I know that a variable assignment in python is not the same as in C or C++. This post shows how multiply variable are created at once. However, they all point to the same object. Today I've studies some GitHub Code and came across this:
in_x = x = Input((2, 6, 7)) # [own(8x8), enemy(8x8)]
# (batch, channels, height, width)
x = Conv2D(filters=mc.cnn_filter_num, kernel_size=mc.cnn_filter_size, padding="same",
data_format="channels_first", kernel_regularizer=l2(mc.l2_reg))(x)
x = BatchNormalization(axis=1)(x)
x = Activation("relu")(x)
for _ in range(mc.res_layer_num):
x = self._build_residual_block(x)
res_out = x
# for policy output
x = Conv2D(filters=2, kernel_size=1, data_format="channels_first", kernel_regularizer=l2(mc.l2_reg))(res_out)
x = BatchNormalization(axis=1)(x)
x = Activation("relu")(x)
x = Flatten()(x)
# no output for 'pass'
policy_out = Dense(self.config.n_labels, kernel_regularizer=l2(mc.l2_reg), activation="softmax", name="policy_out")(x)
# for value output
x = Conv2D(filters=1, kernel_size=1, data_format="channels_first", kernel_regularizer=l2(mc.l2_reg))(res_out)
x = BatchNormalization(axis=1)(x)
x = Activation("relu")(x)
x = Flatten()(x)
x = Dense(mc.value_fc_size, kernel_regularizer=l2(mc.l2_reg), activation="relu")(x)
value_out = Dense(1, kernel_regularizer=l2(mc.l2_reg), activation="tanh", name="value_out")(x)

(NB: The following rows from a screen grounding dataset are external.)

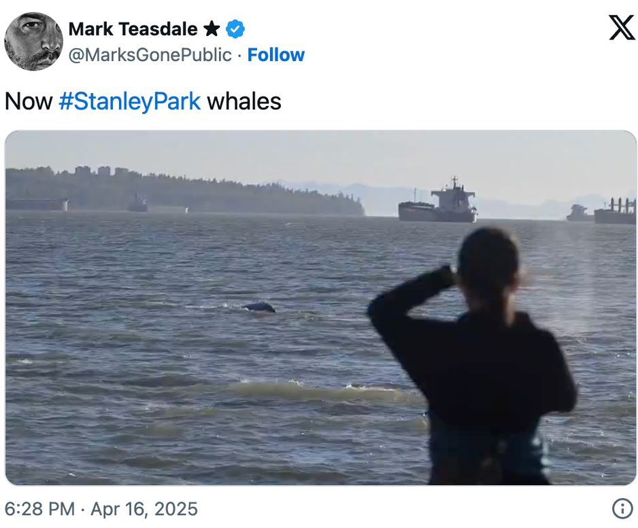Click the whale surfacing in the video
The width and height of the screenshot is (638, 528).
tap(260, 307)
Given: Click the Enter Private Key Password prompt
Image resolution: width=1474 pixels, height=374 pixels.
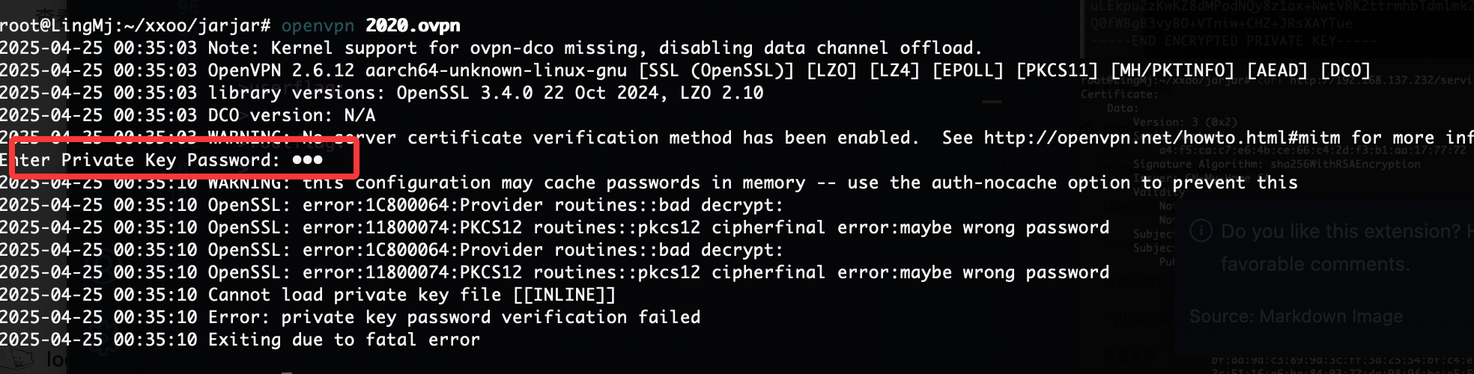Looking at the screenshot, I should (140, 160).
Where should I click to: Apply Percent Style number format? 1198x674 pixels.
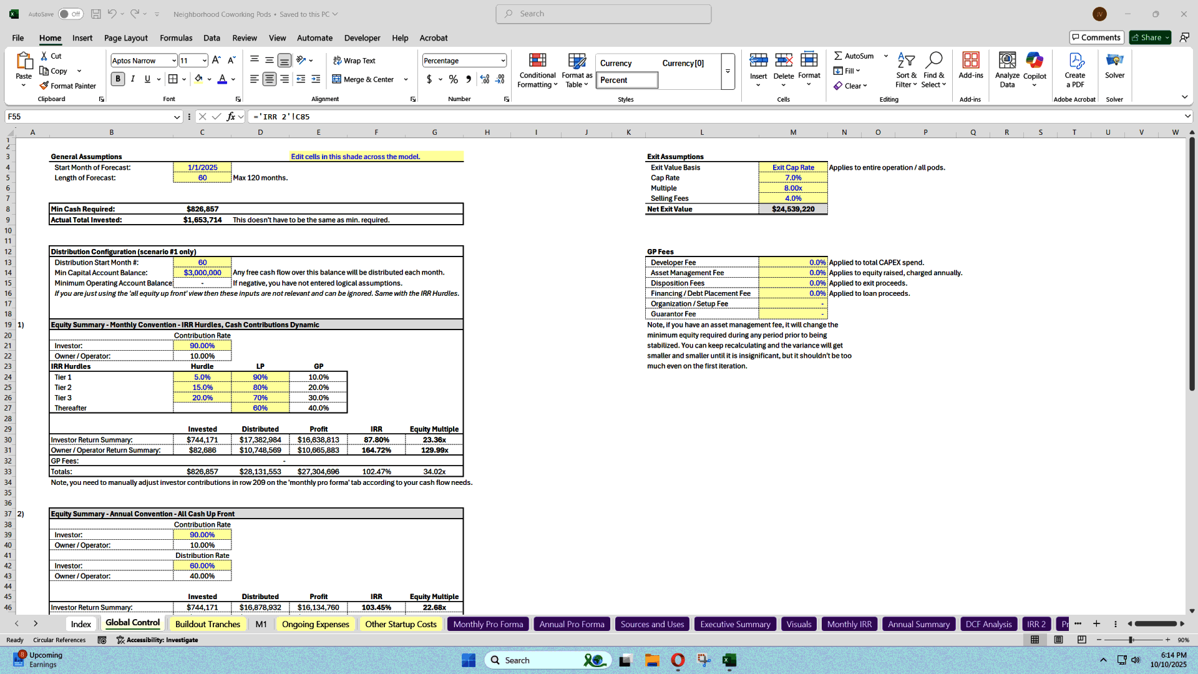click(454, 79)
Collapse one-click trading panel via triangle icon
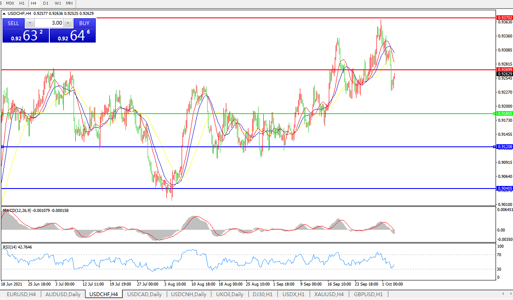Image resolution: width=513 pixels, height=300 pixels. click(x=4, y=13)
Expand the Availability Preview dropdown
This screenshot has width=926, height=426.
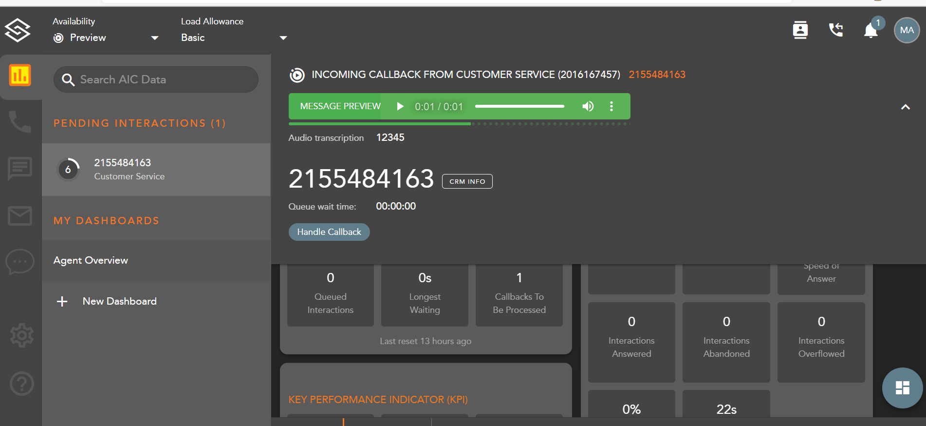155,38
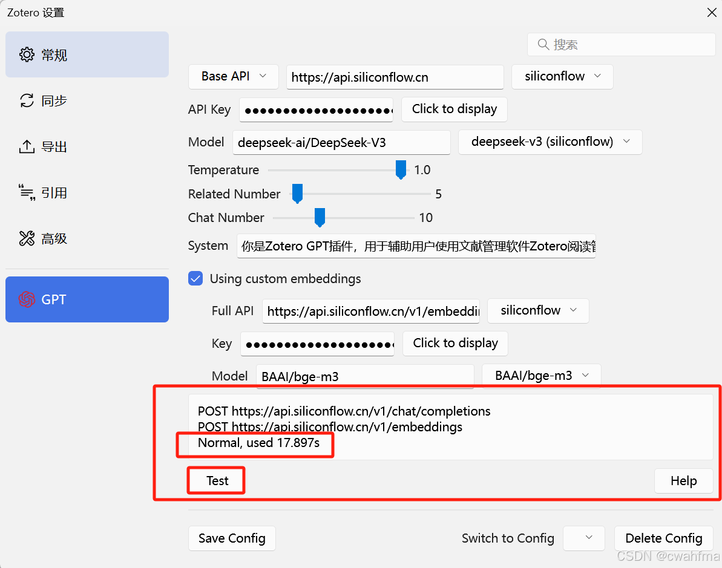
Task: Click the 高级 advanced tools icon
Action: click(27, 239)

It's a Keras model for a deep learning problem. The context doesn't matter. Roughly it works as follows. The input x is passed trough two branches with CNN Layers. Therefor there will be two losses in the end. Now to the actual question.

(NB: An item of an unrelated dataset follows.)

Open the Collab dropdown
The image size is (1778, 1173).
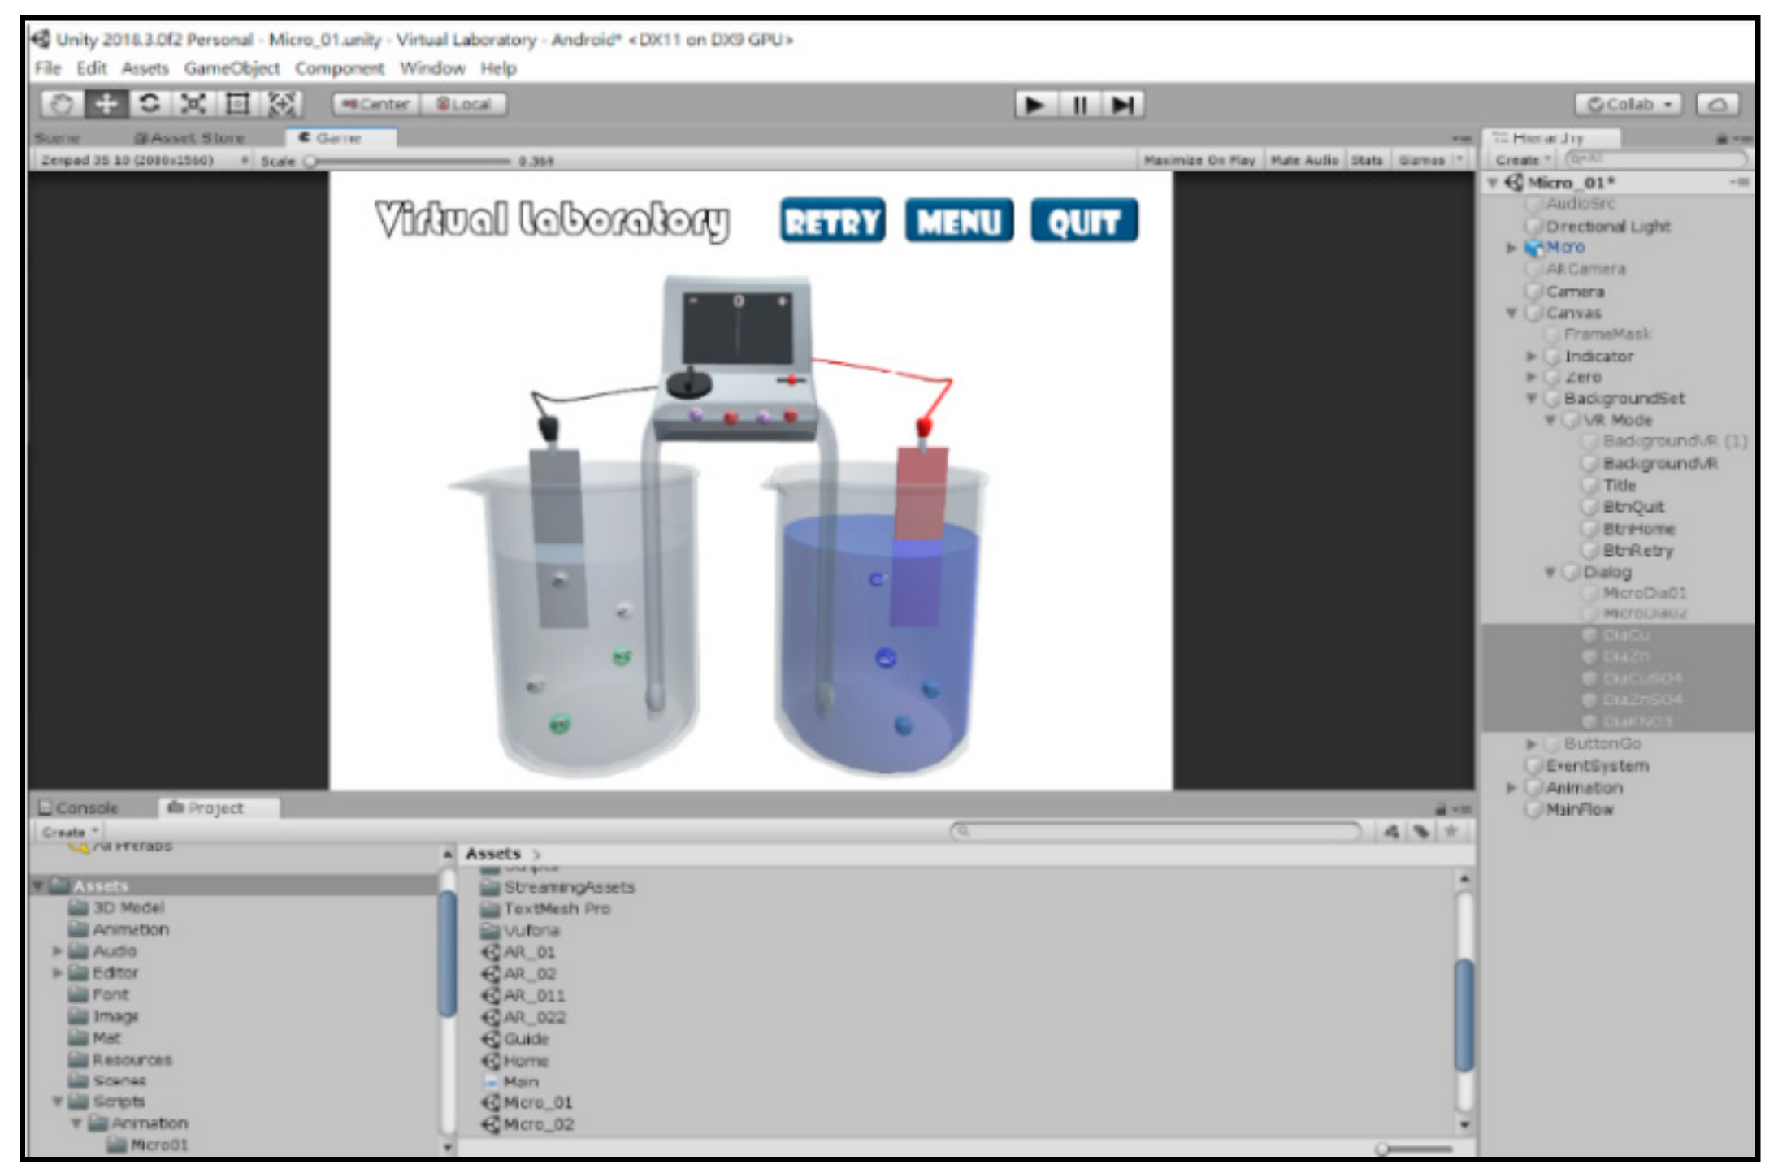point(1628,105)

In the middle the author creates the variable res_out and assigns x to it. This should be the branch (as far as I understand it). He continues to work with x. At "# for value output" he starts the branch working with res_out. Obviously it is assumed that res_out is a copy of that old x at the branching point. Otherwise there is not really a need for this variable.
But isn't res_out pointing to the same object as x? This would mean that there is actually know branch, just an additional CNN block. Are there different assignments in python which are sometimes deep and sometimes shallow copies?